> **What to do**:
Whatever appears in the records apart from pictures must be reproduced exactly.

> **Supplied material**:
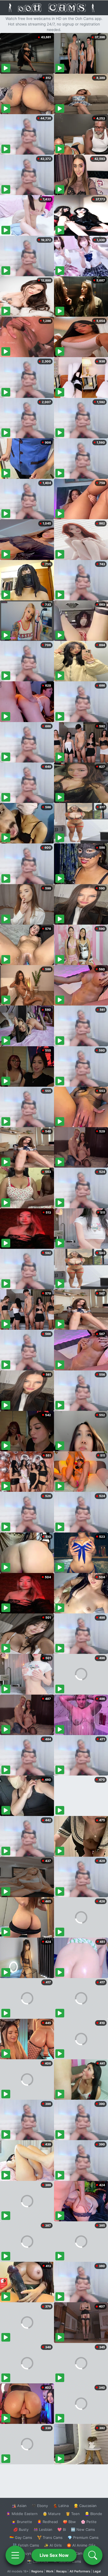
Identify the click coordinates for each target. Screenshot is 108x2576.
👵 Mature (52, 2513)
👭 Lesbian (43, 2529)
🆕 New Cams (83, 2529)
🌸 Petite (89, 2521)
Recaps (61, 2571)
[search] (92, 2555)
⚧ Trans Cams (50, 2537)
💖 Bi (61, 2529)
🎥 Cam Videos (83, 2553)
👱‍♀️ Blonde (93, 2513)
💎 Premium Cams (83, 2537)
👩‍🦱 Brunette (21, 2521)
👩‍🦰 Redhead (47, 2521)
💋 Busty (21, 2529)
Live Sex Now (54, 2555)
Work (49, 2571)
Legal (97, 2571)
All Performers (80, 2571)
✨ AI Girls (53, 2545)
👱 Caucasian (85, 2505)
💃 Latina (61, 2505)
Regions (37, 2571)
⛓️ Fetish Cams (25, 2545)
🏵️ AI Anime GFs (81, 2545)
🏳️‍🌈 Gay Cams (20, 2537)
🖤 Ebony (40, 2505)
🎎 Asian (19, 2505)
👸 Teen (73, 2513)
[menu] (15, 2555)
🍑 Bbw (69, 2521)
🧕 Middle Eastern (22, 2513)
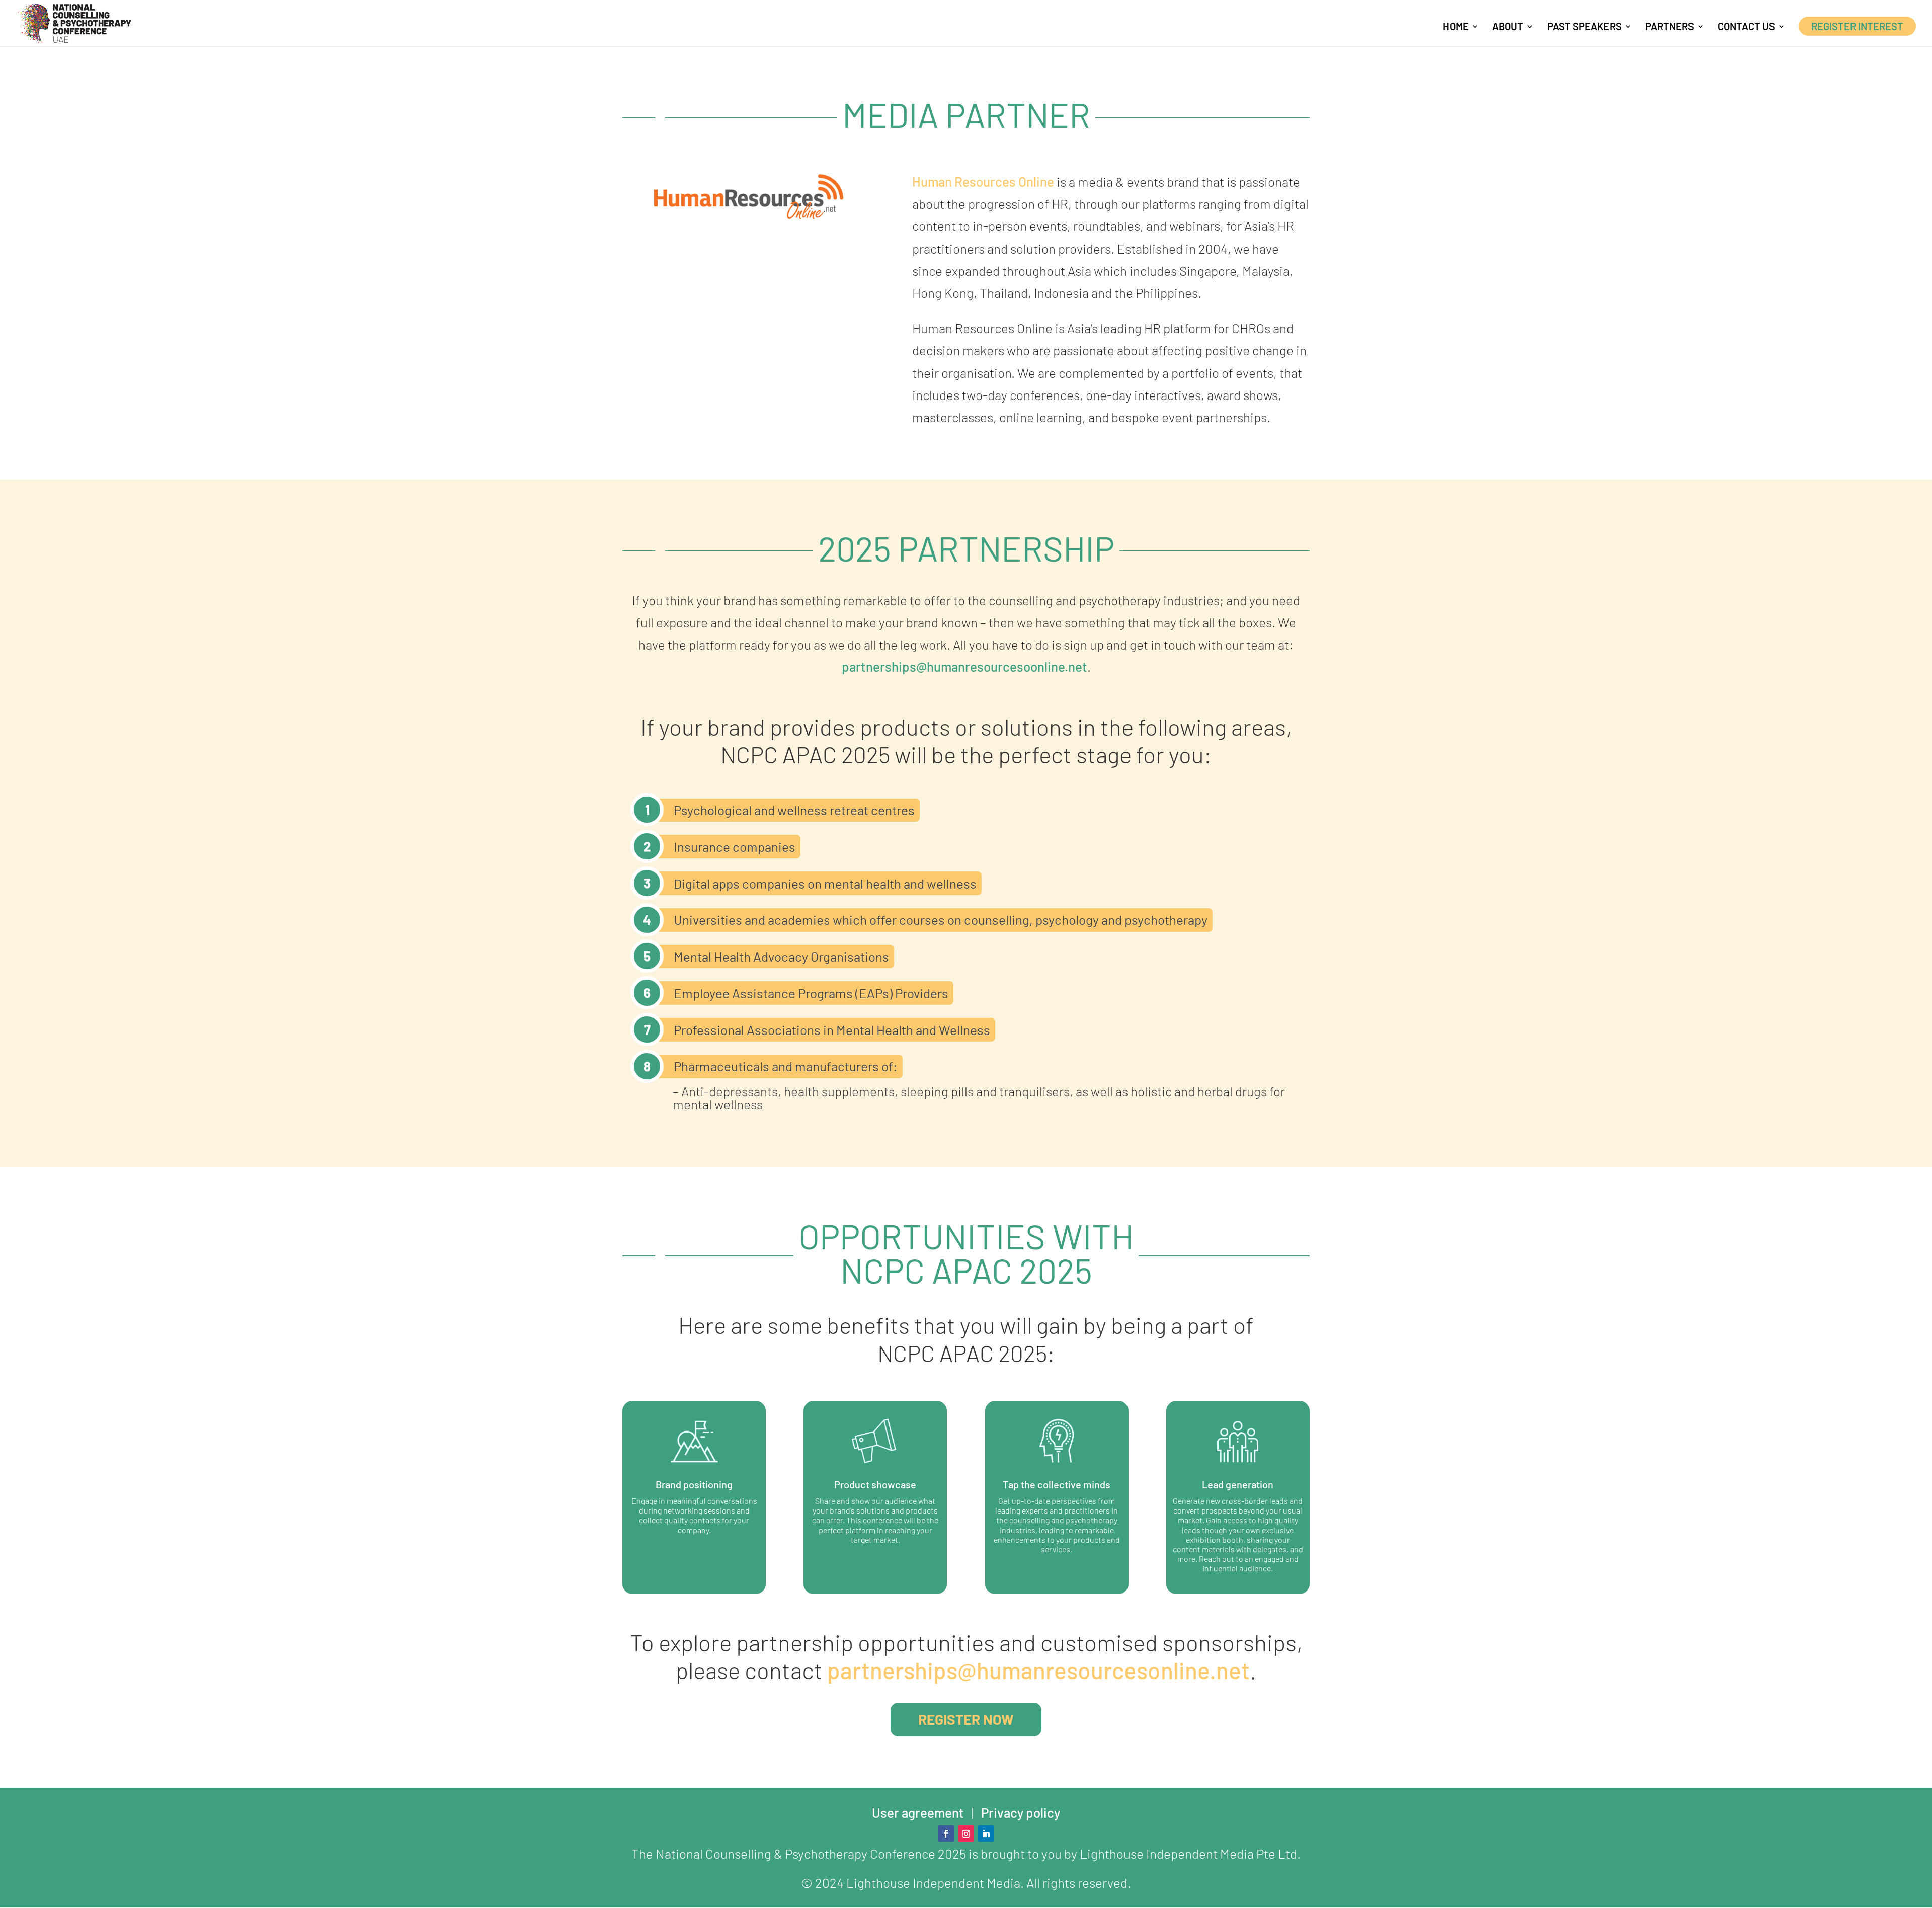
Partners (1669, 27)
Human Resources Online (983, 181)
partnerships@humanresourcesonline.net (1038, 1670)
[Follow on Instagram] (966, 1833)
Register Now (966, 1719)
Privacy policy (1020, 1812)
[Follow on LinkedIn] (986, 1833)
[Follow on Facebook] (946, 1833)
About (1507, 27)
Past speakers (1584, 27)
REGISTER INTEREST (1857, 26)
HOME (1456, 27)
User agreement (918, 1812)
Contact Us (1746, 27)
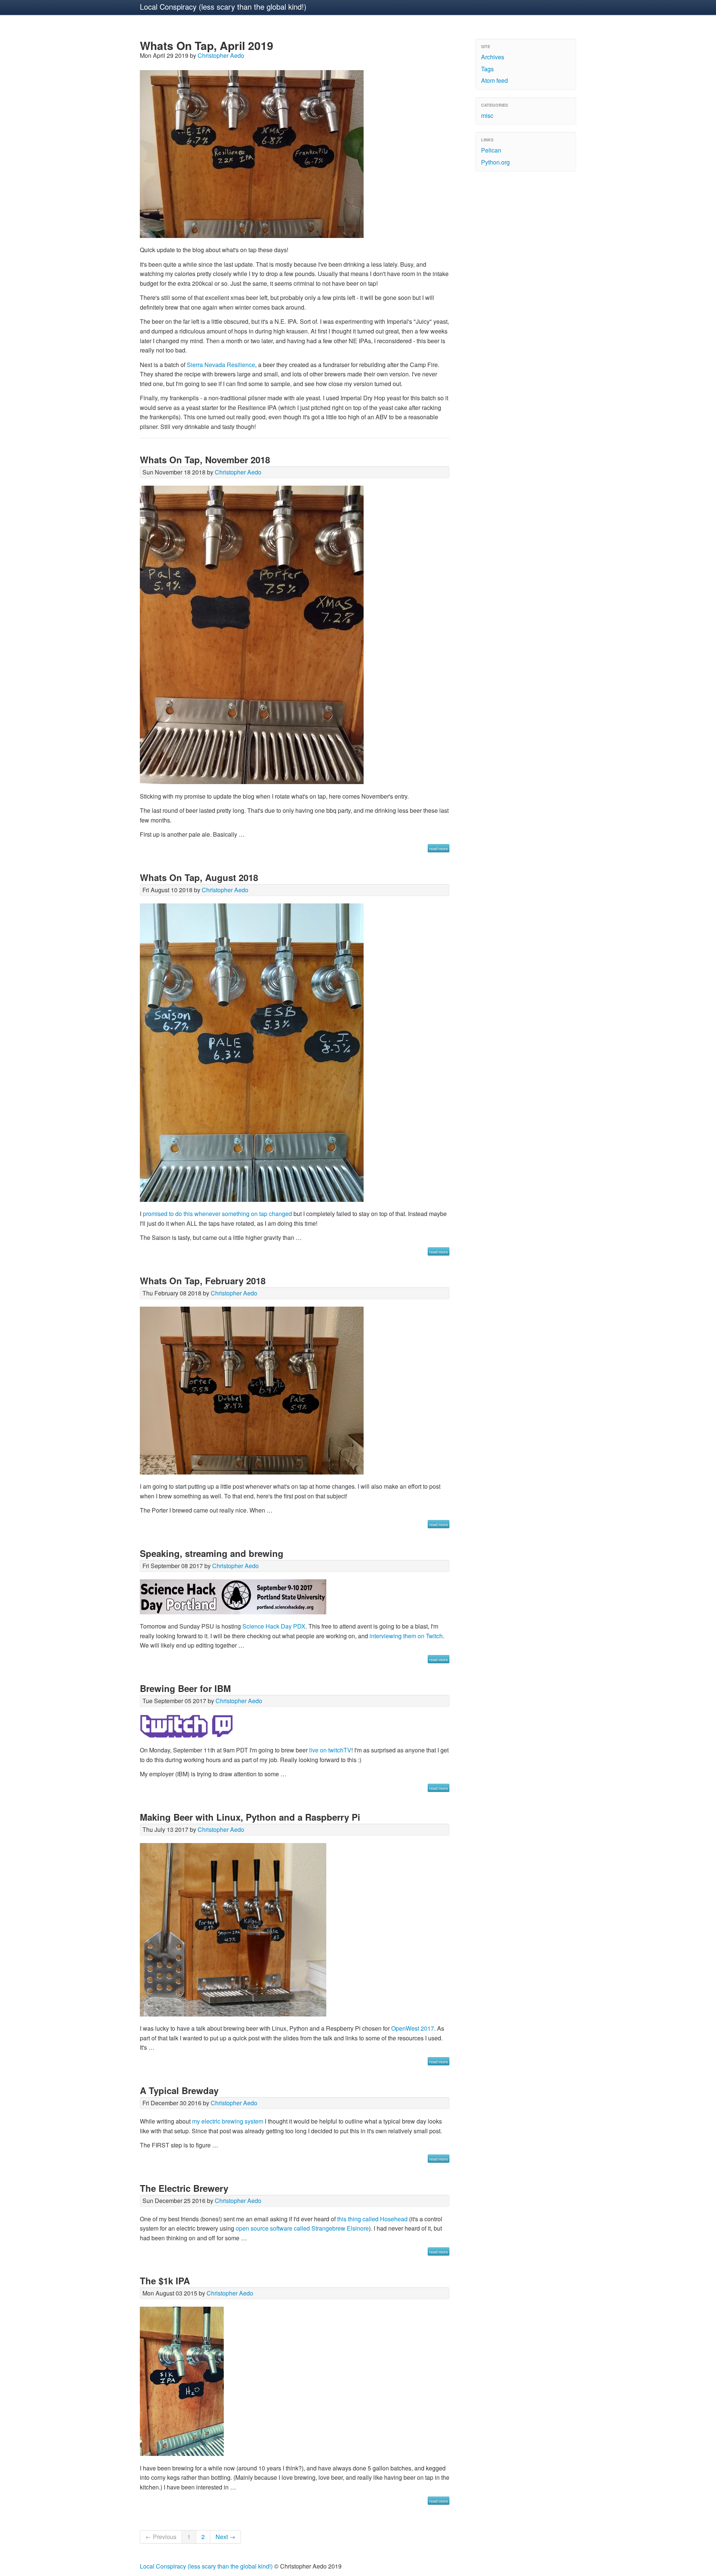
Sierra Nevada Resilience (221, 364)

> **Exercise response**:
Identify the click coordinates for each target. Screenshot is 108x2576.
👵 Mature (52, 2513)
👭 Lesbian (43, 2529)
🆕 New Cams (83, 2529)
🌸 Petite (89, 2521)
Recaps (61, 2571)
[search] (92, 2555)
⚧ Trans Cams (50, 2537)
💖 Bi (61, 2529)
🎥 Cam Videos (83, 2553)
👱‍♀️ Blonde (93, 2513)
💎 Premium Cams (83, 2537)
👩‍🦱 Brunette (21, 2521)
👩‍🦰 Redhead (47, 2521)
💋 Busty (21, 2529)
Live Sex Now (54, 2555)
Work (49, 2571)
Legal (97, 2571)
All Performers (80, 2571)
✨ AI Girls (53, 2545)
👱 Caucasian (85, 2505)
💃 Latina (61, 2505)
Regions (37, 2571)
⛓️ Fetish Cams (25, 2545)
🏵️ AI Anime GFs (81, 2545)
🏳️‍🌈 Gay Cams (20, 2537)
🖤 Ebony (40, 2505)
🎎 Asian (19, 2505)
👸 Teen (73, 2513)
[menu] (15, 2555)
🍑 Bbw (69, 2521)
🧕 Middle Eastern (22, 2513)
Partners (1669, 27)
Human Resources Online (983, 181)
partnerships@humanresourcesonline.net (1038, 1670)
[Follow on Instagram] (966, 1833)
Register Now (966, 1719)
Privacy policy (1020, 1812)
[Follow on LinkedIn] (986, 1833)
[Follow on Facebook] (946, 1833)
About (1507, 27)
Past speakers (1584, 27)
REGISTER INTEREST (1857, 26)
HOME (1456, 27)
User agreement (918, 1812)
Contact Us (1746, 27)
Sierra Nevada Resilience (221, 364)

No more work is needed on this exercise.